Бенгт попросил отца отправиться в Дувр при первом же удобном случае. После некоторых раздумий папа ответил согласием и поступил на британскую военную службу, хотя Швеция и оставалась нейтральной страной. А Свен и Лиль обещали позаботиться о его голубях, пока Ян Густав будет отсутствовать.

Три дня спустя папа, одетый в штормовой костюм с зюйд-весткой, в обстановке полной секретности поднялся на борт рыбацкого катера, а Матильду спрятали от чужих глаз в каюте. Когда катер достиг южного берега Англии, они сошли на берег, где их приветствовало спецподразделение военно-почтовых голубей The Pigeon Unit.

Папа понимал и чувствовал голубей, как и они его. И, устроившись в лагере, он много времени посвятил тому, чтобы передать это свое понимание новобранцам.
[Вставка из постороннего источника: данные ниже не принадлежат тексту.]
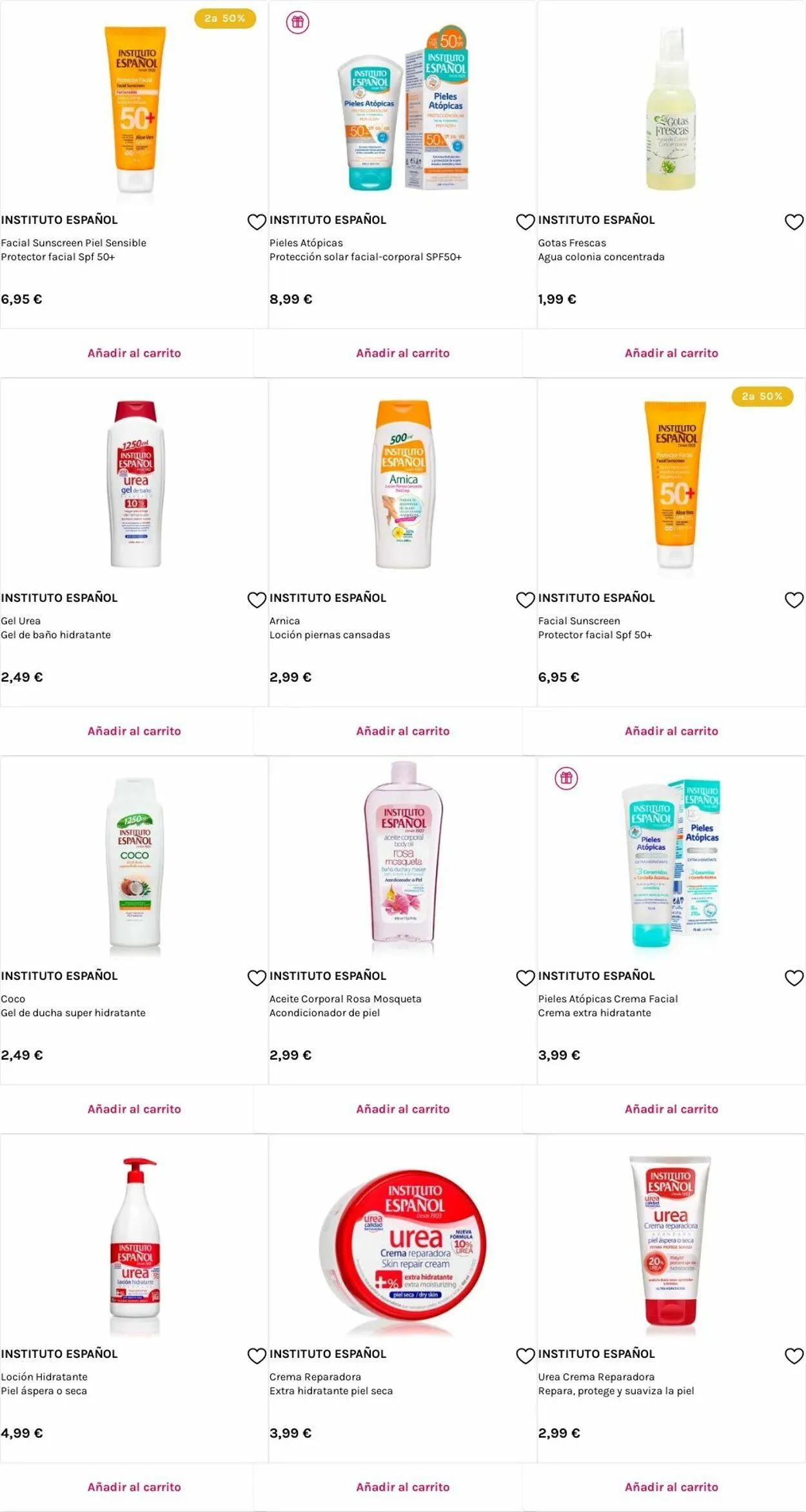Click the heart icon beside Arnica lotion
Image resolution: width=806 pixels, height=1512 pixels.
(526, 600)
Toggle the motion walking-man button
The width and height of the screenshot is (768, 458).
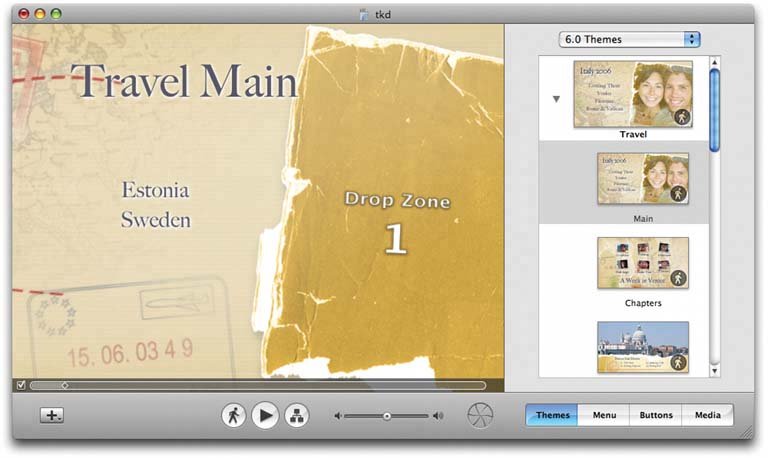point(233,416)
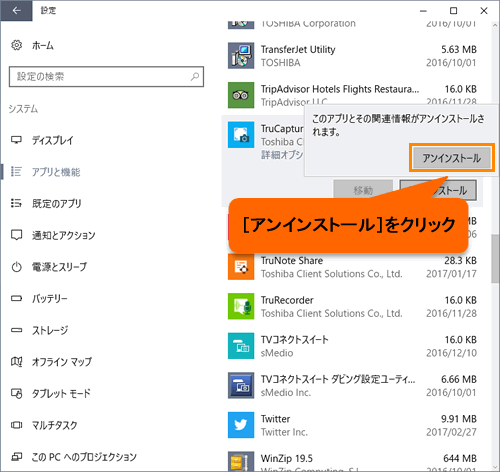Open the 詳細オプション link under TruCapture
500x472 pixels.
point(282,155)
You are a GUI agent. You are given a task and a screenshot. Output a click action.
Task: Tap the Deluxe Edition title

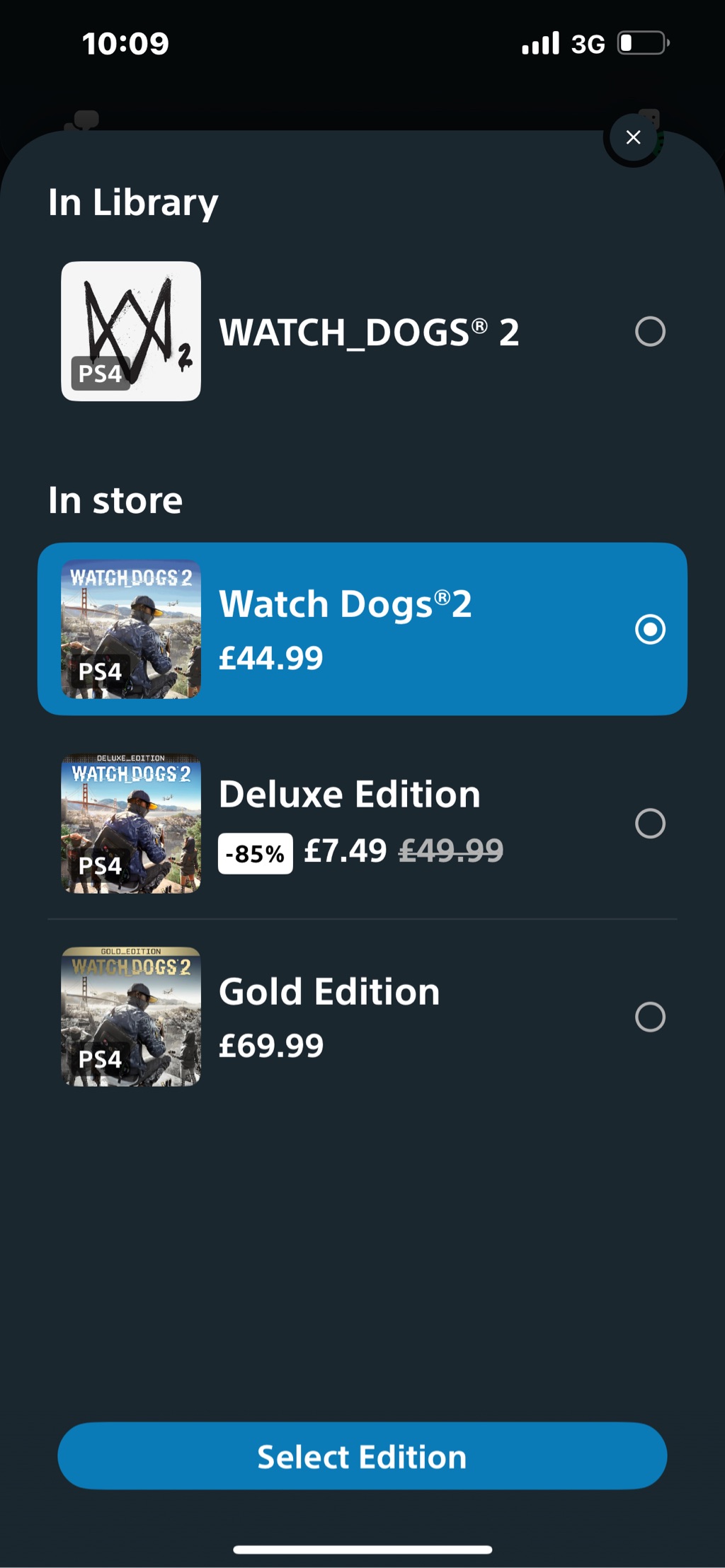pos(349,794)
Фишка заключалась в том, что птица должна ощущать себя полностью свободной, и в то же время надо было выказать голубю столько верной и неистребимой любви, чтобы ему хотелось как можно быстрее возвратиться в свою голубятню.
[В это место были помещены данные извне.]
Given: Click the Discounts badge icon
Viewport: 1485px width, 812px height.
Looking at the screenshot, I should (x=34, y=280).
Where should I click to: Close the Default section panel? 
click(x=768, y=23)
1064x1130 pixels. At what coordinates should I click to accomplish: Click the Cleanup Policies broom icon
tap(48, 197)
Прежде всего следует обустроить для голубя дом, который стал бы для него родным. А ночью, накануне отправки вестника с миссией его оставляют наедине с самой притягательной особью противоположного пола, какую только можно сыскать. Именно эта ночь любви придает летящему на задание почтарю желание мощнее работать крыльями, чтобы поскорее вернуться назад.

Однако большинство новобранцев были совсем юны, их тела едва не лопались от переизбытка тестостерона, и, честно говоря, они не горели особым желанием тратить время и силы на взращивание у голубей верной и неистребимой любови. Им бы только сбегать на пляж и побороться один на один.
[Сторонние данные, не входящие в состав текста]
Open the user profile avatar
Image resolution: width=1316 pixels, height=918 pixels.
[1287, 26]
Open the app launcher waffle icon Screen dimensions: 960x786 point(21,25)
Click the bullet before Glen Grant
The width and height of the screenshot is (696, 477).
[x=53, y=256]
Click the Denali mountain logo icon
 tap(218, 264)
Весь следующий год ушел на то, чтобы Матильда смогла почувствовать себя в Дувре как дома, ну и, разумеется, на тренировки нового голубиного молодняка в The Pigeon Unit. Спустя шесть недель эти голуби уже были готовы к первым полетам. Папа позаботился о том, чтобы выпускать их в воздух в безлесной местности. Постепенно он увеличивал дистанцию, и многие из его воспитанников показали, что обладают большими способностями.

Через четыре месяца они уже были по-настоящему готовы к выполнению самых серьезных заданий. Однако Матильда по-прежнему выделялась на общем фоне. Она летала с неслыханной дотоле скоростью и обожала преодолевать большие расстояния. Ранее отец никогда не видел Матильду в такой замечательной форме. И казалось, будто она прекрасно понимает, что поставлено на кон и в чем ее предназначение.

Новобранцев учили, как упаковывать голубей в солдатский рюкзак. Крылья нужно было нежно сложить вдоль тела и обернуть птицу бумагой. А еще солдаты учились прикреплять сообщения к лапке и снимать их с нее с чрезвычайной осторожностью.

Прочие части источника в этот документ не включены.